Sobre este territorio tan exactamente delimitado se superpuso la nación y el pueblo, que venían en el mismo paquete. En ocasiones se le añadió otro atributo, la raza. Todo lo anterior se podía hacer mediante declaraciones más o menos altisonantes y firmando documentos debidamente legalizados, pero la cuestión del idioma y las costumbres eran huesos más difíciles de roer. El idioma en particular dio mucho trabajo. Hubo que inventar el idioma estándar del estado nación, que cada país sacó de algún depósito geográfico o histórico de pureza imaginaria, por ejemplo el griego clásico (katarevousa) para la nueva Grecia o el castellano de Valladolid para la nueva España. Italia utilizó el toscano, Francia una de las lenguas de oíl. Pero eso no era todo. Había que definir con bastante detalle las características culturales propias de cada estado nación, es decir, qué debía saber un buen alemán o un buen español para considerarse como tal. Había cosas obvias (el idioma estándar, los símbolos nacionales) y otras menos evidentes, como los deberes con respecto a la Patria. La red de escuelas y el Ejército se pusieron manos a la obra y consiguieron moldear a millones, de manera que a comienzos del siglo XX el proceso ya estaba casi completado. Fue entonces cuando se dió la alarma ante la desaparición de las culturas regionales –que también formaban parte del cuerpo de la nación– y se planteó su conservación como folklore.

El estado nación ya estaba listo: compacto, indestructible, eterno, con un origen lejanísimo y un futuro ilimitado. Hoy en día somos poco conscientes del poder omnímodo de estas categorías mentales, a pesar de que organizan casi más que cualquier otra nuestro pensamiento. Esta categorización se podía hacer de muchas maneras, desde la afirmación altiva “Rule, Britania”, “la France eternelle” o “Dem Deutschen Volke” hasta la definición medio triste medio jocosa de un conocido político de la Restauración “es español aquel que no puede ser otra cosa”. Era el estado nación orgánico, un microcosmos completo capaz de funcionar por sí mismo, de abarcar el mundo entero si fuera necesario. El estado nación asigna a cada uno de sus miembros (en el sentido de “comunión”) un valor no buscado, eterno y garantizado contra toda merma. Por lo tanto, escapa a las fortunas del azar o la habilidad, o a la selección natural, a diferencia de la fortuna personal o al valor de las empresas. Como dijo De Gaulle, puede perder una batalla, pero no puede perder la guerra.

**CONTENIDO DEL MATERIAL**:

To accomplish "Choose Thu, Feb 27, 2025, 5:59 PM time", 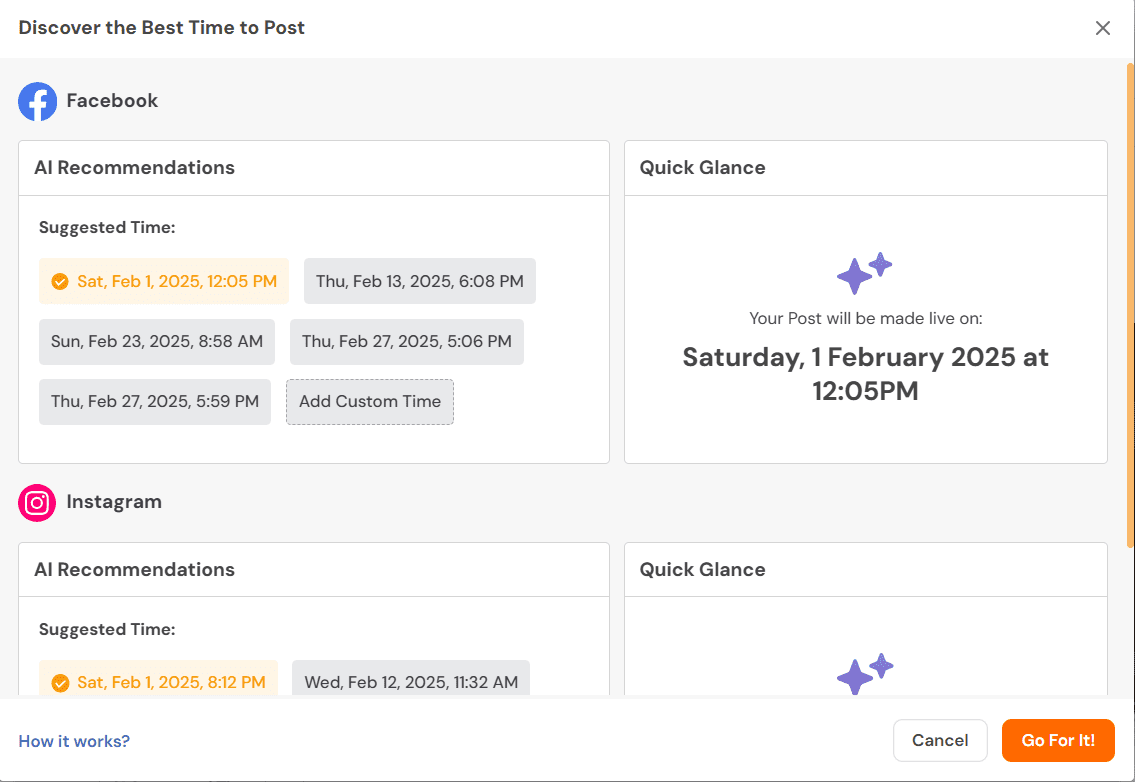I will [x=155, y=402].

**EJERCICIO ESCRITO**: Según el fragmento sobre el estado nación, ¿qué lengua tomó Italia como base para su idioma estándar?

**RESPUESTA COMPLETA**: Italia utilizó el toscano.